Your Resurrection Is Too Small. Wise Roger has yet again established a context and shown connexions more quickly than I was able to do it. Indeed, his comment can be read as a map for future discussion. For those readers not quite seeing the point of this thread, I offer herewith my own version of what Roger anticipates.

Over the past half-year, I have noticed that the "infracanon" of familiar scriptures through which we collectively read the whole "canon" of the scriptures does not include the scriptures from the Old Testament that are most relevant to the "inaugurated eschatology" of recent studies of the New Testament that several of us admire. Thus, when villagers have discussed a range of topics related to the life of the Christian in the new aeon, they have had in mind only the most reductive readings of a few New Testament texts that rely on Israel's understanding of the Creation.
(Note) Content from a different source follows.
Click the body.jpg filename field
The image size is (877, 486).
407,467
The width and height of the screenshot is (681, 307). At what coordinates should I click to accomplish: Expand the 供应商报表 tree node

For unhappy example, one can read pages of a certain thread that says much about a certain NT passage, and never see an informed discussion of the dense OT references that shaped both the writing of it and the reading of it. The cost of this limitation for pastors, teachers, preachers, godparents, and counselors who follow these threads is that the rather rich ethical wisdom of the scriptures as a whole have been reduced to just the few ideas of them that have been most useful to the proclamation and apologetics that have aimed at evangelical conversion. For the challenges that we now face, both online and off, that is not enough. And anyway, without a fuller understanding of the Creation locus, one's Resurrection is just too small for a full Christian life.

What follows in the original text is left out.